We know having someone else inside your calendar can feel a little weird at first, and there are a few concerns we often hear from people who are new to this kind of set up. Based on our experience, the benefits of time, energy, and overwhelm saved quickly overtake that concern.

However, if you’re still unsure, here are a few of the frequently asked questions we hear a lot:

Can Delegated VAs handle my personal and business scheduling?

Absolutely. Our VAs can handle nearly any kind of scheduling you need.

Can my VA work within my existing calendar and scheduling apps?

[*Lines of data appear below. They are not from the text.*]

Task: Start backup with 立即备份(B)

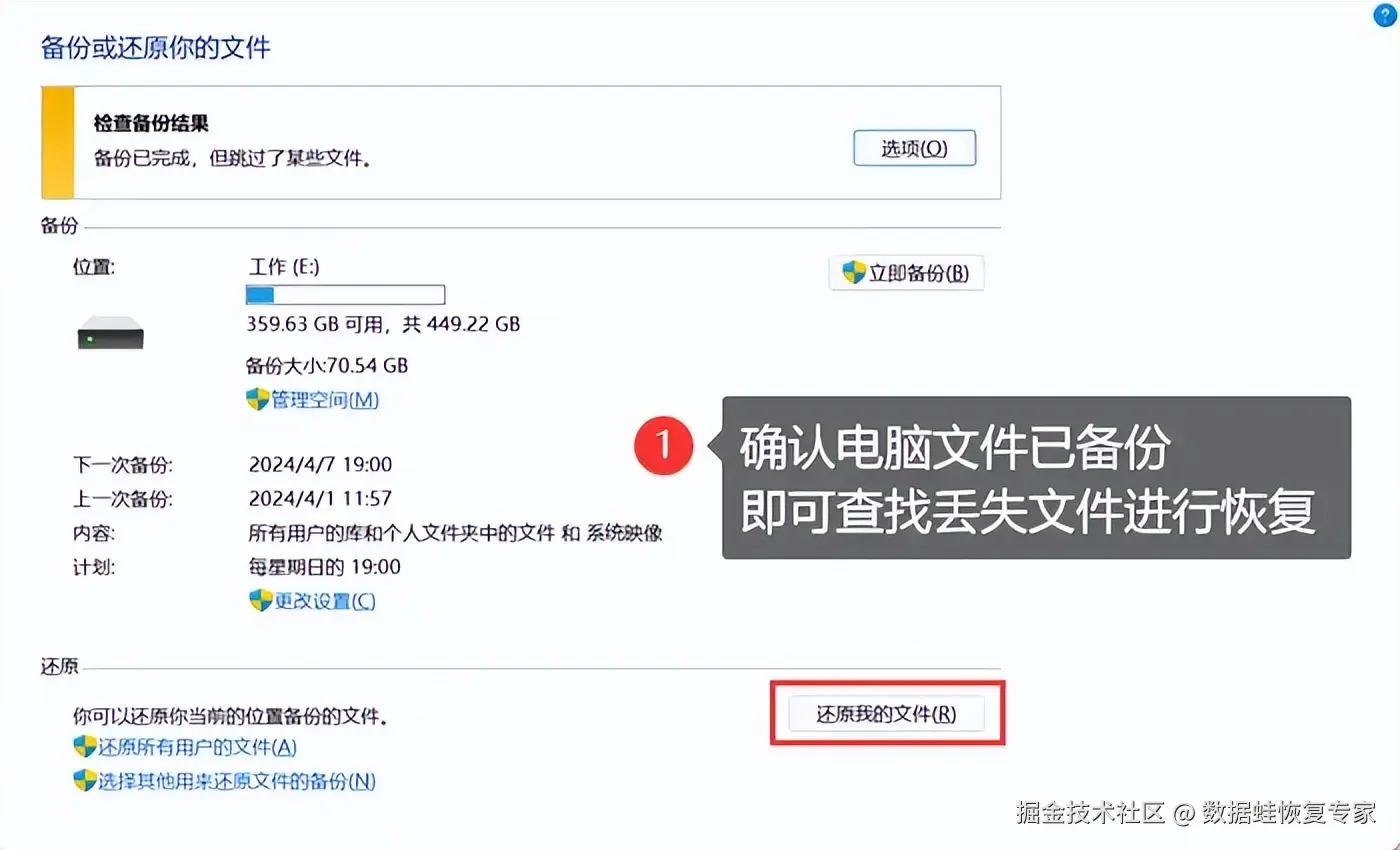Action: click(906, 273)
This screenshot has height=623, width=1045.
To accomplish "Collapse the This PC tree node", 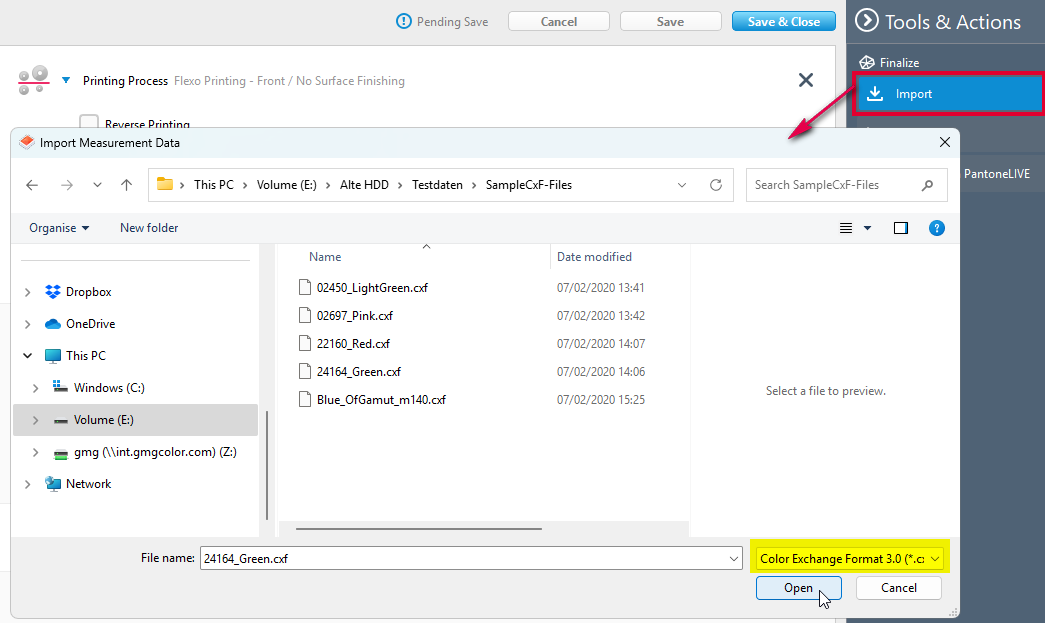I will [x=27, y=356].
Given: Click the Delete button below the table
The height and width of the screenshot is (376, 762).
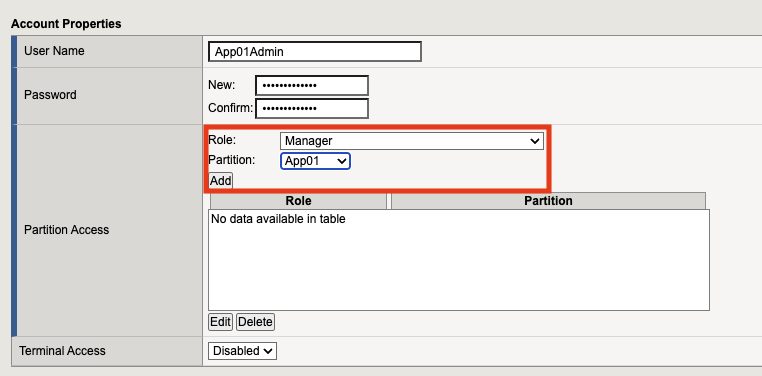Looking at the screenshot, I should click(255, 322).
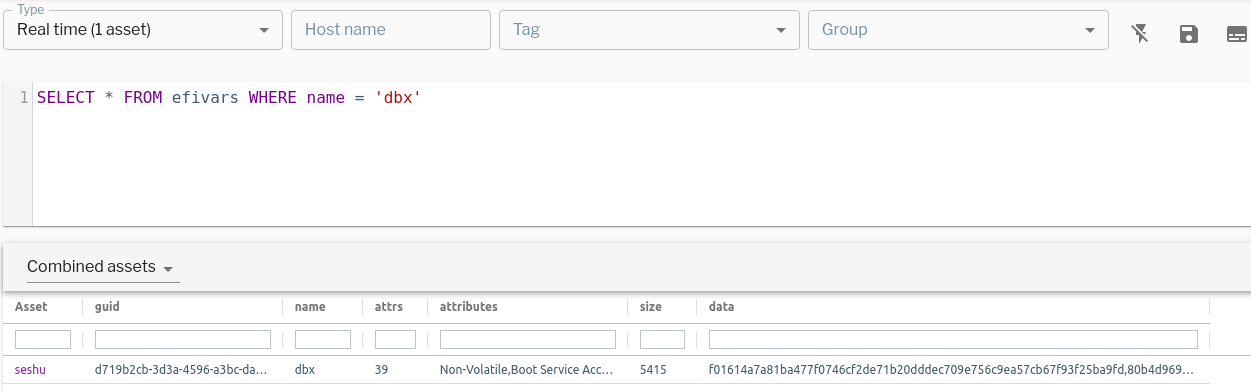Click the Host name input field
Viewport: 1251px width, 391px height.
391,30

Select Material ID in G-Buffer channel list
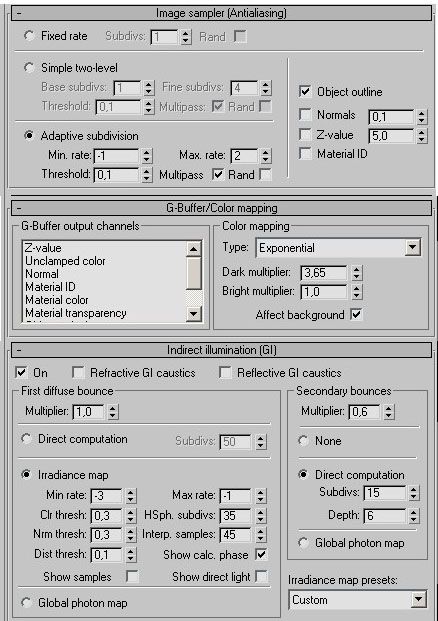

Yup. Your dedicated VA will work within any tools and processes you choose. If you still need to centralize your schedule, your VA can help you define a new process and solution that will work better for you.

How will my VA know when to schedule appointments and meetings?

Your VA will base this judgment on the information you provide them. If you communicate your scheduling preferences and guidelines, your Delegated VA will build your schedule based on those requirements.

How will my VA communicate with me?

Your Delegated VA can communicate with you in any way you prefer—text, email, phone, or carrier pigeon.

Wrapping up

Scheduling meetings, events, appointments, and more probably isn’t your favorite part of the day—but it is a reality of the connected and global world we live in today. If you’re at your wit’s end with your schedule, it’s easy to turn the key over and let a virtual assistant handle things for you.

Whether you choose to follow the steps and best practices outlined above for yourself, or to outsource your scheduling entirely, getting deliberate about how you schedule life and work is the best way to maintain control over your time and avoid a calendar that’s packed to the gills.